Tuesday, February 03, 2015

St. Albertus Magnus Center 2015 Summer Course

For many years Unam Sanctam Catholicam has collaborated with the good folks of the Albertus Magnus Center for Scholastic Studies in Norcia, Italy, to promote their wonderful summer theology courses. The Center is happy to announce the theme for the 2015 course: "Light Unto the Mysteries of God: St. Paul's First Letter to the Corinthians." The substance of the course will be undertaking a thorough reading of the Letter, following St. Thomas's commentary upon the epistle as our guide. The Epistle offers the opportunity to explore in depth the subject of grace as it is found principally in the sacraments.The two week course will be held in Norcia, Italy, from July 12-July 25th. Cost is €675, which does not include airfare but does include lodging and two meals per day.
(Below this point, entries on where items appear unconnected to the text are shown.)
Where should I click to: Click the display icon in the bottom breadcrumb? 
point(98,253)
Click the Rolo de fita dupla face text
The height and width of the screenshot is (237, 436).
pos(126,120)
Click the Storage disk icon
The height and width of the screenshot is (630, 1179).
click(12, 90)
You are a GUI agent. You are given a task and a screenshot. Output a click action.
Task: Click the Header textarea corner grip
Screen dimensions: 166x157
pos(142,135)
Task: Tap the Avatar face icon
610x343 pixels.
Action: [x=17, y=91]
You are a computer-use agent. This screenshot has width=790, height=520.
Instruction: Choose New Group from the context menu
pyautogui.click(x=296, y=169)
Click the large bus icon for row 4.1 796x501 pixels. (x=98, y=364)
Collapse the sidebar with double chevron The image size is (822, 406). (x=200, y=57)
The course also includes excursions to Assisi, Cascia, Norcia and Rome.

The Albertus Magnus center is an organization dedicated to the revival of higher studies in theology undertaken according to the mind and method of the great scholastics. The Albertus Magnus center is also a recognized 501(c)3 non-profit charitable organization.

The mission of the Center is realized principally through the regular hosting of two-week long Summer Programs, in which participants are invited to an intensive course of studies in Catholic theology presented in the form of the great universities of the high Middle Ages. Unique to these programs is the combination of scholastic form and content, namely the study of St. Thomas Aquinas in the way that St. Thomas himself would have studied. Hence the dedication of the Center to his own teacher, St. Albert the Great. These programs thus take as their central focus the three tasks of the medieval masters of theology (praedicatio, lectio, disputatio) together with the course of studies undertaken by medieval students of theology, which involved commenting on the theological textbook of the day, e.g. the Sentences of Peter Lombard.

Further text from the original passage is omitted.